又過得兩日,便是朔日初一,老太太天沒亮就早早起來,說是要去為靈淵上香還願,因著她一早就在嘀咕這事兒,赤珠也就沒多攔她,反倒是提前買好了香燭之火,瓜果供品之類,隻叮囑她老人家路上走慢些,天黑前回來就是。
赤珠的奶奶雖然已經年近九十,可眼不花耳不聾,腿腳也還算輕便,除了糊塗愛亂認兒子以外,尋常自己出門倒也沒有什麽問題。也是她這兩個月關心著靈淵,一直不曾去跟附近村裏的老姐妹聚聚,現如今靈淵已經見了大好,老人家出去走走也無可厚非。
奶奶不在家,赤珠便不上山去砍柴,隻留在家裏,一方麵是照顧靈淵,一方麵也是趁機會幫老太太把衣服洗了。便是一大清早,就聽得她打水捶衣,靈淵也睡不安穩,也起來幫著她做些活計。
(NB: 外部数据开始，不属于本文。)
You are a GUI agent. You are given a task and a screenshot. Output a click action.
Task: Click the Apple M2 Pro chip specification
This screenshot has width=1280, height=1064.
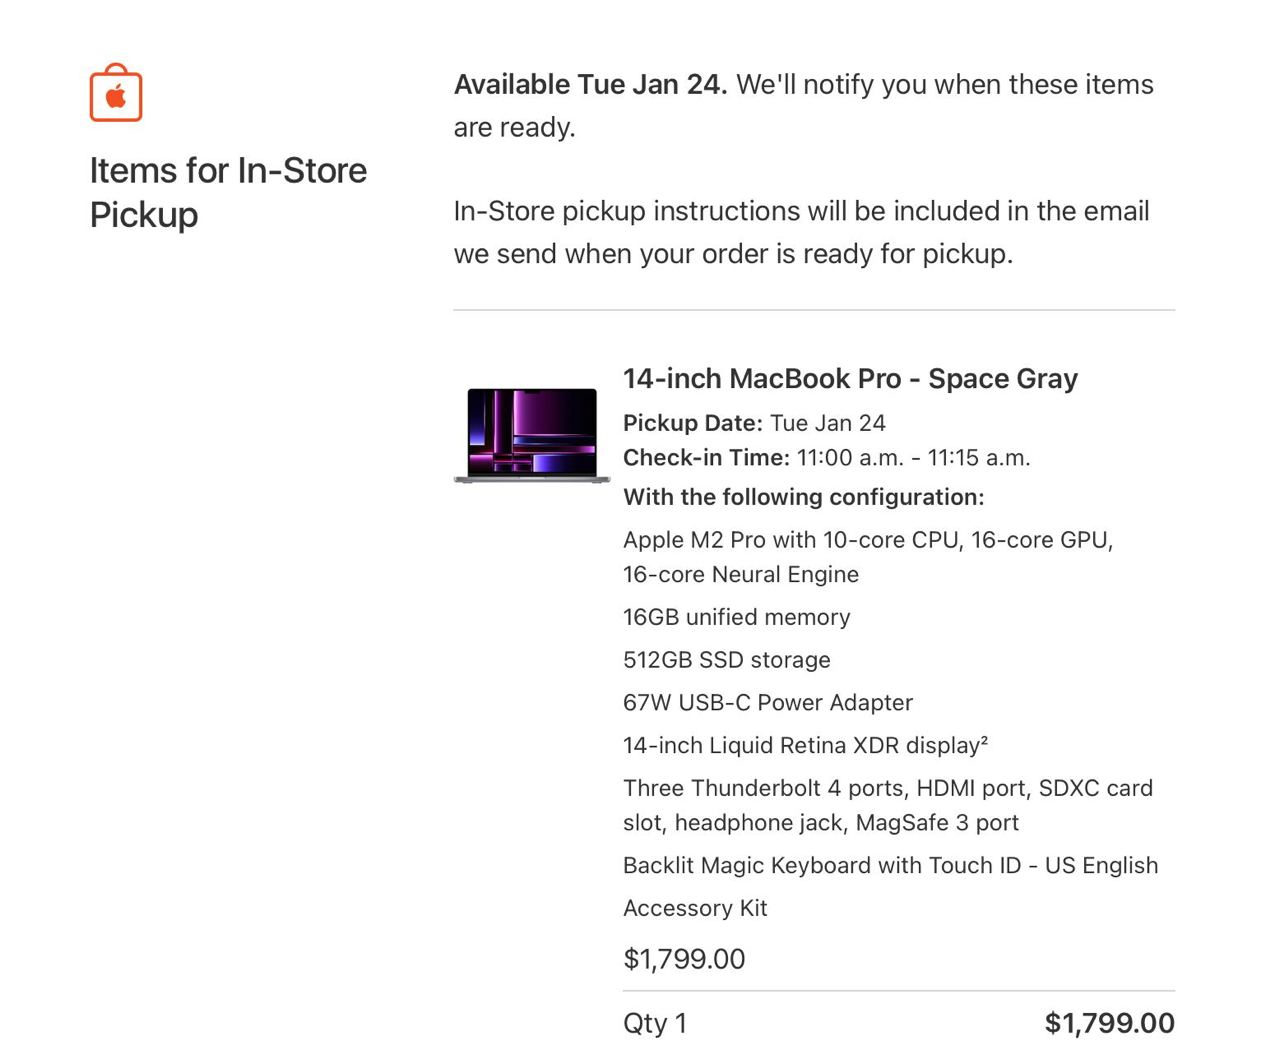point(867,556)
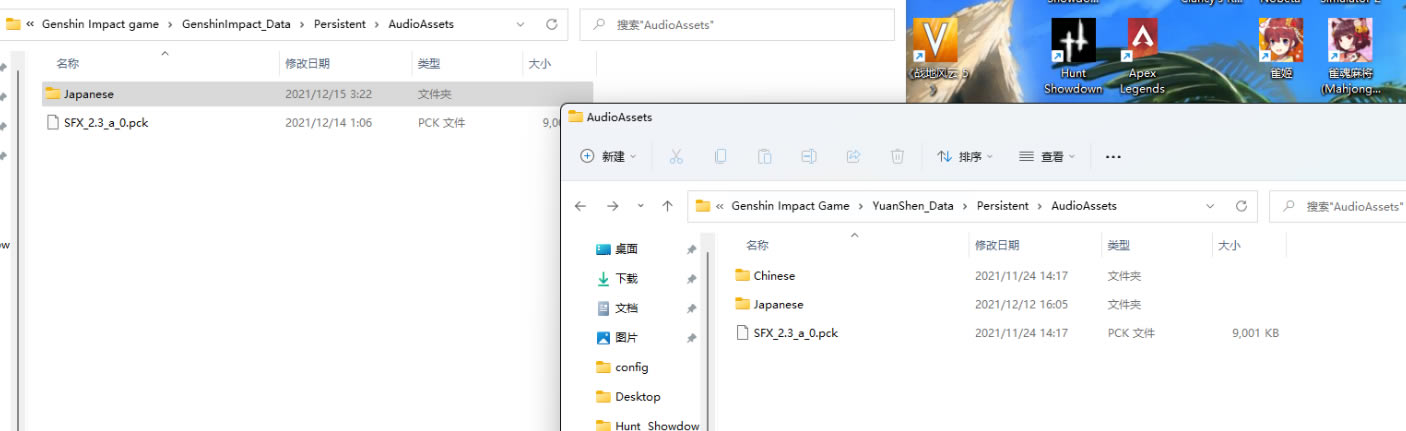
Task: Open the 查看 (View) dropdown menu
Action: [1047, 157]
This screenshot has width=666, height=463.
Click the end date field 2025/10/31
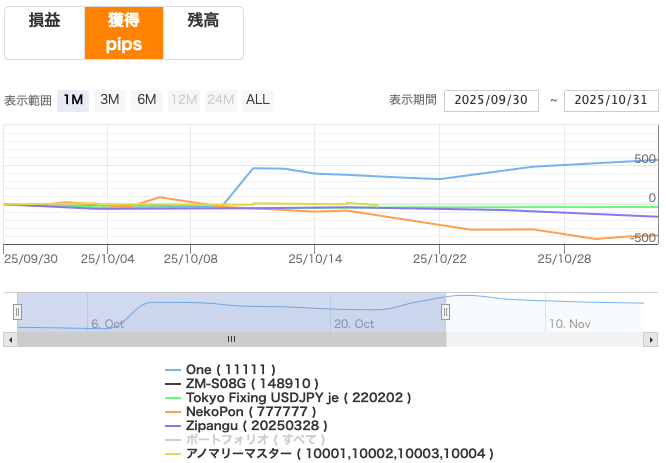pyautogui.click(x=610, y=100)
經過了前兩天那件事後,兩人的關係又是拉近了不少,便是靈淵事後想想,又揣摩赤珠的意思,便也大概猜出了她七八分的心意,自是心中有數,回憶先前種種,倒也覺得赤珠真還是個可堪托付的姑娘,自己便是留心,便是開了竅了。
赤珠則是那天之後,就覺得靈淵對她比之前時候更好,又是更加親近,也就覺得滿足,便不再提那事兒,隻覺得心裏隱隱安定,便是兩人之間已經有了默契。
看著赤珠揮汗如雨,不住捶打這好大一堆衣服,便叫靈淵在一旁著看,著實體會到她的賢惠,隻想著自己近日來身子已經見了大好,再有個三五日便能完全恢複,到時候說不得要先離開,會華存山莊向薑映明複命,別叫他們惦記著,卻還不知道要怎麽跟赤珠開口。
兩人一個打水,一個洗衣,隻在晨曦中默默無言,相顧歡喜,各有心思。靈淵正想著要怎麽跟赤珠說話,一時就聽得門外傳來腳步聲音,又聽一人帶著笑意,道:“行路人貿然造訪,口舌幹燥,請主人家給口水喝,潤一潤喉嚨。”